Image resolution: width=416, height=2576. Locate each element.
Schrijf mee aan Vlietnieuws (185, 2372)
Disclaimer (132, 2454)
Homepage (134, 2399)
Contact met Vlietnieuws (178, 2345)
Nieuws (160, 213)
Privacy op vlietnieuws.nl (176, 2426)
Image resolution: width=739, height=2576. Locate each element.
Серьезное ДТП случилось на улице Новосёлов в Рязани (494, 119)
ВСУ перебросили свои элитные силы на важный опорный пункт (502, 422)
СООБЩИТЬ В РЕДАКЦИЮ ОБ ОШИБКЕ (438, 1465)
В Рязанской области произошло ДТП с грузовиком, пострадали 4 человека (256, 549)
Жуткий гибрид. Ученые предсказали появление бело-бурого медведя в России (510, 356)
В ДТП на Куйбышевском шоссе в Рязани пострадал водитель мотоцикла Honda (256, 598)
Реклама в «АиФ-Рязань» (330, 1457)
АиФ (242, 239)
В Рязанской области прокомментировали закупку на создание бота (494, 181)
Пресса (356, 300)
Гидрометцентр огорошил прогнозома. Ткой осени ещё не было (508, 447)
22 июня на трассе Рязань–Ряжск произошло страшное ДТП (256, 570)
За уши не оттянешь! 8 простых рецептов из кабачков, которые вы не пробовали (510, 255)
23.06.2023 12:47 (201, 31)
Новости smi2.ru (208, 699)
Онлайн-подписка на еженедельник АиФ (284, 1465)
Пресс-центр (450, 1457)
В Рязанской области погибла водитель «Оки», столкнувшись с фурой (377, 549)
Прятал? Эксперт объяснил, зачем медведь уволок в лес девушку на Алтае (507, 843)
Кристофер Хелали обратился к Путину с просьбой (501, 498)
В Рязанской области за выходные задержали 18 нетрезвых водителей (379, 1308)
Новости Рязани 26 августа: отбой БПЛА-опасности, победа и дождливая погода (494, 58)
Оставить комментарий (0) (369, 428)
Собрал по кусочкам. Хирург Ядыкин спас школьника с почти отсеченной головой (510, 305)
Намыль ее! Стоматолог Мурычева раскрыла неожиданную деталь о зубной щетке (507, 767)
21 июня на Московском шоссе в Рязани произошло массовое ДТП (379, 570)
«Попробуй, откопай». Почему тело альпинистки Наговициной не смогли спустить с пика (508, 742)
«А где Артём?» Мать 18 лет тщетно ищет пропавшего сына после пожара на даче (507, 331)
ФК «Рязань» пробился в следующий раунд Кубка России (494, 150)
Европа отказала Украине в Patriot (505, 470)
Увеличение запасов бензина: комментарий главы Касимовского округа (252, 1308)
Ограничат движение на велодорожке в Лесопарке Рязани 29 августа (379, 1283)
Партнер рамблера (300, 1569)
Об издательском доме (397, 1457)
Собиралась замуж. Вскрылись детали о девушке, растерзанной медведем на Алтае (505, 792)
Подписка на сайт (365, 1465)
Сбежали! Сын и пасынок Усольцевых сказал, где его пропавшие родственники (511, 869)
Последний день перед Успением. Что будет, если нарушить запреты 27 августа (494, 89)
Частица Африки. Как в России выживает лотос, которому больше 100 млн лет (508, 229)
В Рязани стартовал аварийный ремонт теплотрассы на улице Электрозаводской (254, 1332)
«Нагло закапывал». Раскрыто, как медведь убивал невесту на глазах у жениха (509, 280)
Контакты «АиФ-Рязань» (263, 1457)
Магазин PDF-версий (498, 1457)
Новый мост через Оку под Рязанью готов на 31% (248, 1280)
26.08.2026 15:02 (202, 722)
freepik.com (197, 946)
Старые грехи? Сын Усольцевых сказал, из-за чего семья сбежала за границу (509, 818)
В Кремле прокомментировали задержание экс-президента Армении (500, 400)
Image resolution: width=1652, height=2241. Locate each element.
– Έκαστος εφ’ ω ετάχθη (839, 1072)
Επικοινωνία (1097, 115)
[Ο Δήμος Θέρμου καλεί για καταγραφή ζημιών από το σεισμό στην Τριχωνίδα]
··········
• [Problem details]: Pick out and copy the lines of the material that include the word "августа".

• [Output]:
Новости Рязани 26 августа: отбой БПЛА-опасности, победа и дождливая погода (494, 58)
Ограничат движение на велодорожке в Лесопарке Рязани 29 августа (379, 1283)
Последний день перед Успением. Что будет, если нарушить запреты 27 августа (494, 89)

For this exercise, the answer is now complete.